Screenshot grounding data

Start of Block

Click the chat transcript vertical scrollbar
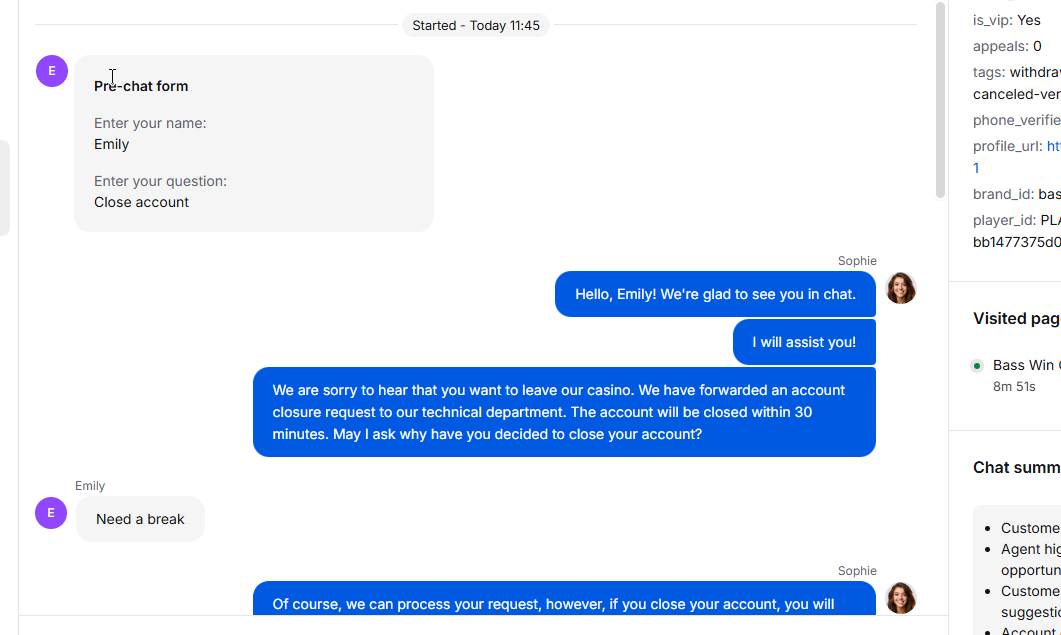The image size is (1061, 635). tap(940, 100)
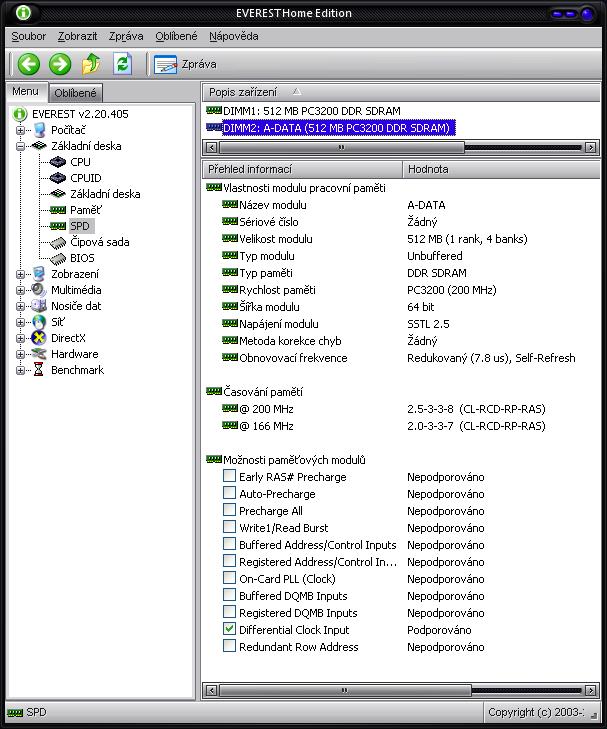Collapse the Základní deska tree node
The width and height of the screenshot is (607, 729).
click(x=21, y=146)
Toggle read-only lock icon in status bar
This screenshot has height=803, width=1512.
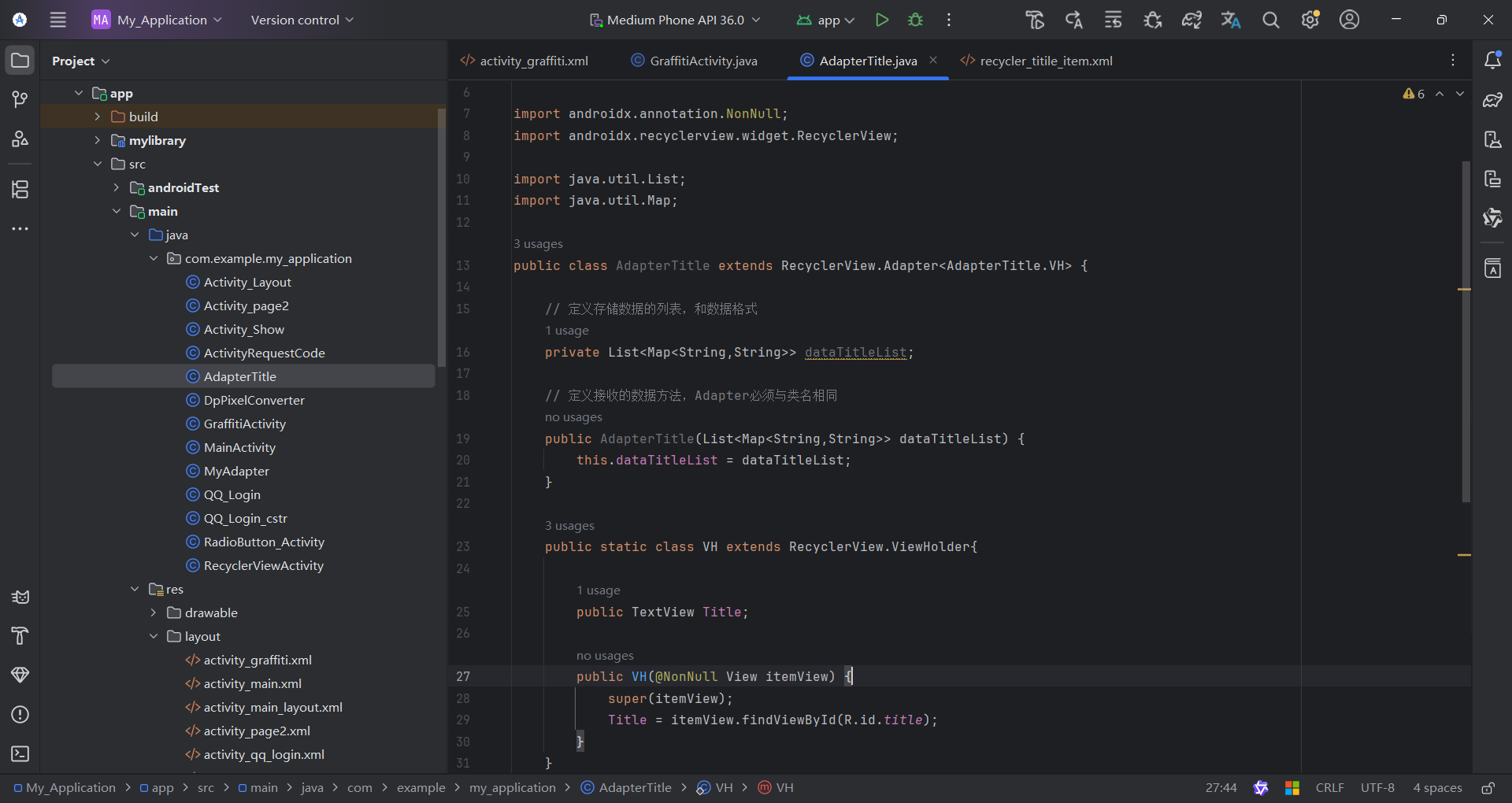[x=1488, y=787]
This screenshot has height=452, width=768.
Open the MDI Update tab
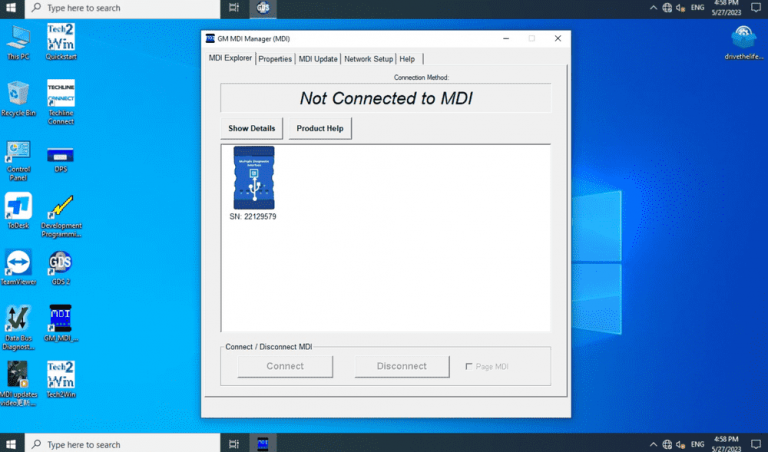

End of Block

▸ Prompt
From the first line to the last, give the data again exactly, but without pictures.

▸ Expected answer
Click the chat transcript vertical scrollbar
The image size is (1061, 635). tap(940, 100)
Collapse the Základní deska tree node
The width and height of the screenshot is (607, 729).
click(x=21, y=146)
Toggle read-only lock icon in status bar
This screenshot has height=803, width=1512.
[x=1488, y=787]
This screenshot has height=452, width=768.
Open the MDI Update tab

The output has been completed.